Last week Crikey asked Essential to survey social media usage and online gaming. Given Essential is an online poll and the sample group is already online, the results may understate the number of voters who use no platforms at all, but the results indicate clearly what different groups in Australia prefer to use to keep in touch.
Just 1% of voters nominate Twitter as the social media or communications platform they use the most. Email remains the most dominant communications tool, with 37% of voters saying it was the social media or communications type they used the most. Facebook is next, at 33%, then SMS. While 1.8 million Australians were estimated to be on Twitter earlier this year, it remains a supplementary platform for most users.
There are some significant gender splits in the figures. Men are generally less interested in social media than women, and prefer email, whereas Facebook is easily the dominant platform for more women than any other. Older people prefer email over new communications platforms, whereas Facebook is again easily the dominant platform among under-35s.
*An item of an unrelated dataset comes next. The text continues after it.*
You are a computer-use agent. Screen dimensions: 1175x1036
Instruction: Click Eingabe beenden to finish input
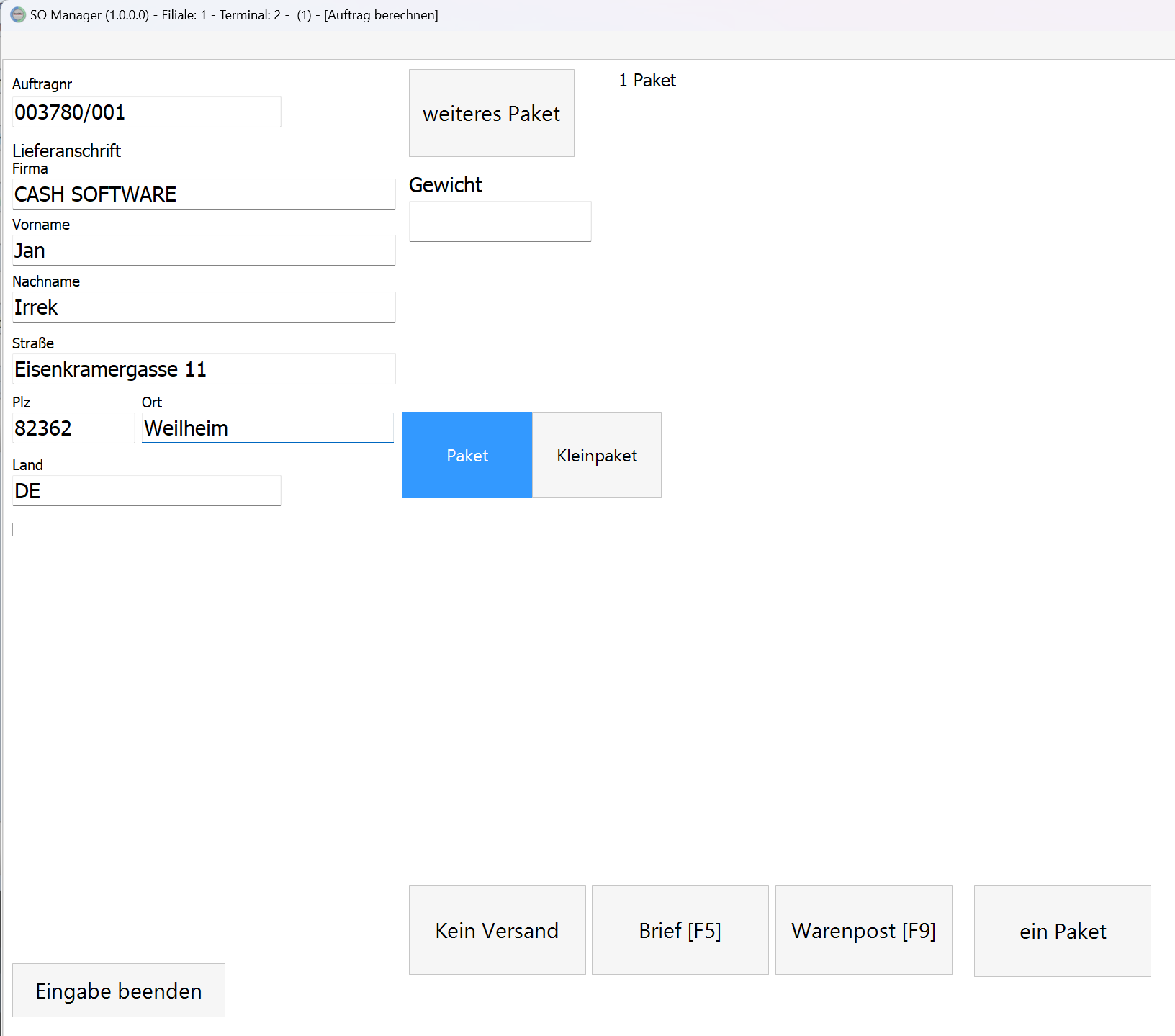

Facebook was also more popular among lower-income earners.
Labor and Coalition voters were virtually indistinguishable in their social media usage but Greens voters differed markedly: they were more likely to use SMS as their main form of communication, and less likely to use email.
Thirty seven per cent of Australians also play online games either via PCs or through consoles such as XBox 360 and Playstation, Essential found. Most play less than 10 hours a week, with 25% saying they played online less than that amount. More males (40%) than females (33%) played online, but hardcore gamers were split evenly — 2% of men and women reported playing more than 30 hours a week.
Non-participation in online gaming increases consistently with age — 50% of under-25s report not playing games, but 75% of over-65s. But 35-44-year-olds had twice as many hardcore gamers, at 4%, although even 2% of over-65s reported spending more than 30 hours a week playing online. Greens voters were more likely to say they didn’t play online games at all.